- WRITTEN EXERCISE:
Please give the rows below as a JSON list of strings with one string per line, starting with the line that contains "Click the capital P in Pre" and going on through the line that contains "click(x=454, y=372)". Leave out blank lines and the pictures.

[Stored items]
########

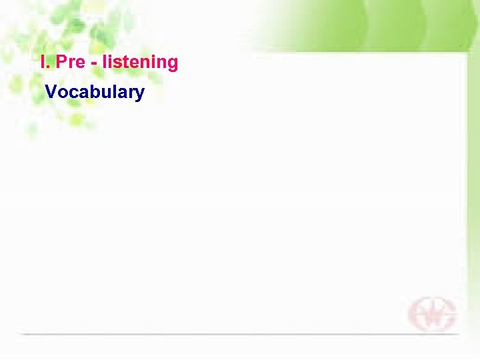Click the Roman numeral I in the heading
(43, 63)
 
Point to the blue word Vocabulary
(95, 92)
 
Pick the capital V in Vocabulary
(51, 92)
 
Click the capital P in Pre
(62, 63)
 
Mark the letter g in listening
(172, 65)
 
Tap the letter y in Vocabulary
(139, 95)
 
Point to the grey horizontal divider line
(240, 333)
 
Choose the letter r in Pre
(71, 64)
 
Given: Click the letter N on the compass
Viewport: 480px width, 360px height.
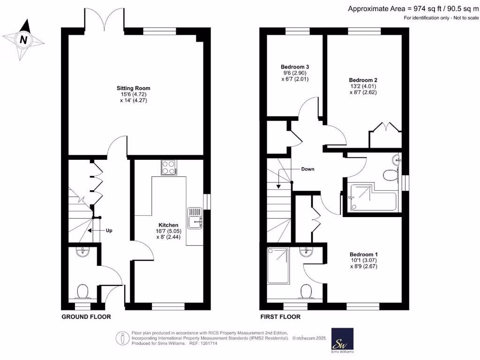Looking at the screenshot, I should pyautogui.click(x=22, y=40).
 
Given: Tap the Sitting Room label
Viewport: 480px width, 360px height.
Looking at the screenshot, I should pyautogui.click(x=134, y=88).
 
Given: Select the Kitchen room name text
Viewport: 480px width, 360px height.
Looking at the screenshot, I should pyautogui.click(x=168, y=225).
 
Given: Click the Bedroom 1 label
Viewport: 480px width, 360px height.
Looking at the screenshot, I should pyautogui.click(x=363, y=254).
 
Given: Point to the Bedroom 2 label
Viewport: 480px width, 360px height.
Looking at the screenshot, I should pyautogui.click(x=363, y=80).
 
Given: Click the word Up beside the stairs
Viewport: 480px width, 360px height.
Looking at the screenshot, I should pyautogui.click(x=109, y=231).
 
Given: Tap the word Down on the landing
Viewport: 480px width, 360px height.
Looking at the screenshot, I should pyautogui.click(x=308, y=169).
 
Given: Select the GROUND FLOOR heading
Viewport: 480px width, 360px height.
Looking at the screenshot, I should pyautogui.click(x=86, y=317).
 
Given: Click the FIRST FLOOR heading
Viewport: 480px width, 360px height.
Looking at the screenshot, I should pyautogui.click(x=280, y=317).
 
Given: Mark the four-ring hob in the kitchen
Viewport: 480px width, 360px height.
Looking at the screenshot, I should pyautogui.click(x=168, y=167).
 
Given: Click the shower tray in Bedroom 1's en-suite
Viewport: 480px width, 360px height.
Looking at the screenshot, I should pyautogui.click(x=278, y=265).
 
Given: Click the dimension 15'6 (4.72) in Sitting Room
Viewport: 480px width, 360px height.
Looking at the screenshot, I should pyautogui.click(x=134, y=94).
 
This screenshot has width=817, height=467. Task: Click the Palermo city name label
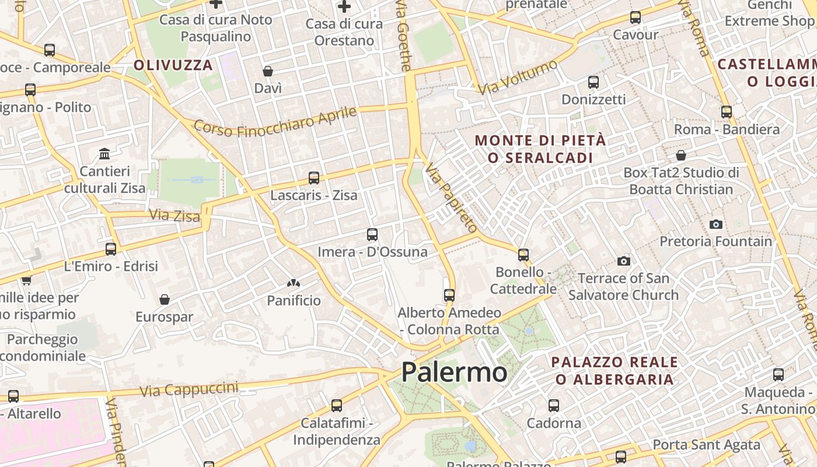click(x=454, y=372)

########

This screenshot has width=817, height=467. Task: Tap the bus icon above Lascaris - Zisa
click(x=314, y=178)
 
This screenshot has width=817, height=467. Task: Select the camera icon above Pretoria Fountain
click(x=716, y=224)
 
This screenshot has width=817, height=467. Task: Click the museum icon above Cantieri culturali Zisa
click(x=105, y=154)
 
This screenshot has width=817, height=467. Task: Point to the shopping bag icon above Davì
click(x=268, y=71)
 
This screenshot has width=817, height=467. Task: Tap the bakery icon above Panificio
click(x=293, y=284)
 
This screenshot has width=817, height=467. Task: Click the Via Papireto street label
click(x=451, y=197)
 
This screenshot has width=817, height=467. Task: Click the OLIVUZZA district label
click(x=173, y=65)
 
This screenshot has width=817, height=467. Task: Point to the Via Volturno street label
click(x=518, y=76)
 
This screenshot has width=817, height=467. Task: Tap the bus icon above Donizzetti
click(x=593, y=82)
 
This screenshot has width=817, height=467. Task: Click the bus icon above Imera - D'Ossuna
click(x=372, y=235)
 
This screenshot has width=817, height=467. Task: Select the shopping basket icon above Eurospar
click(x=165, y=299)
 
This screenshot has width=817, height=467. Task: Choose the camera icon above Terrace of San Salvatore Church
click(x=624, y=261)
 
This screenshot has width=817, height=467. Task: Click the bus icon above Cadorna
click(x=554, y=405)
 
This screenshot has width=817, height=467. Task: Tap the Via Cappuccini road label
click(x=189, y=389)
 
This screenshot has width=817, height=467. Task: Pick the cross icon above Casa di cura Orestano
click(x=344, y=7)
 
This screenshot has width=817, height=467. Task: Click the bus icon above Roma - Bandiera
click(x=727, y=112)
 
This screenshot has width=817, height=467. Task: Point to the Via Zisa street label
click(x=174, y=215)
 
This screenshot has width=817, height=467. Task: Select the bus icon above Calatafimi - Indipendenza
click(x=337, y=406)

########

- SOLUTION:
[
  "Click the capital P in Pre",
  "(62, 63)",
  "Mark the letter g in listening",
  "(172, 65)",
  "Tap the letter y in Vocabulary",
  "(139, 95)",
  "Point to the grey horizontal divider line",
  "(240, 333)",
  "Choose the letter r in Pre",
  "(71, 64)",
  "Given: Click the letter N on the compass",
  "Viewport: 480px width, 360px height.",
  "Looking at the screenshot, I should pyautogui.click(x=22, y=40).",
  "Given: Tap the Sitting Room label",
  "Viewport: 480px width, 360px height.",
  "Looking at the screenshot, I should pyautogui.click(x=134, y=88).",
  "Given: Select the Kitchen room name text",
  "Viewport: 480px width, 360px height.",
  "Looking at the screenshot, I should pyautogui.click(x=168, y=225).",
  "Given: Click the Bedroom 1 label",
  "Viewport: 480px width, 360px height.",
  "Looking at the screenshot, I should pyautogui.click(x=363, y=254).",
  "Given: Point to the Bedroom 2 label",
  "Viewport: 480px width, 360px height.",
  "Looking at the screenshot, I should pyautogui.click(x=363, y=80).",
  "Given: Click the word Up beside the stairs",
  "Viewport: 480px width, 360px height.",
  "Looking at the screenshot, I should pyautogui.click(x=109, y=231).",
  "Given: Tap the word Down on the landing",
  "Viewport: 480px width, 360px height.",
  "Looking at the screenshot, I should pyautogui.click(x=308, y=169).",
  "Given: Select the GROUND FLOOR heading",
  "Viewport: 480px width, 360px height.",
  "Looking at the screenshot, I should pyautogui.click(x=86, y=317).",
  "Given: Click the FIRST FLOOR heading",
  "Viewport: 480px width, 360px height.",
  "Looking at the screenshot, I should pyautogui.click(x=280, y=317).",
  "Given: Mark the four-ring hob in the kitchen",
  "Viewport: 480px width, 360px height.",
  "Looking at the screenshot, I should pyautogui.click(x=168, y=167).",
  "Given: Click the shower tray in Bedroom 1's en-suite",
  "Viewport: 480px width, 360px height.",
  "Looking at the screenshot, I should pyautogui.click(x=278, y=265).",
  "Given: Click the dimension 15'6 (4.72) in Sitting Room",
  "Viewport: 480px width, 360px height.",
  "Looking at the screenshot, I should pyautogui.click(x=134, y=94).",
  "This screenshot has width=817, height=467. Task: Click the Palermo city name label",
  "click(x=454, y=372)"
]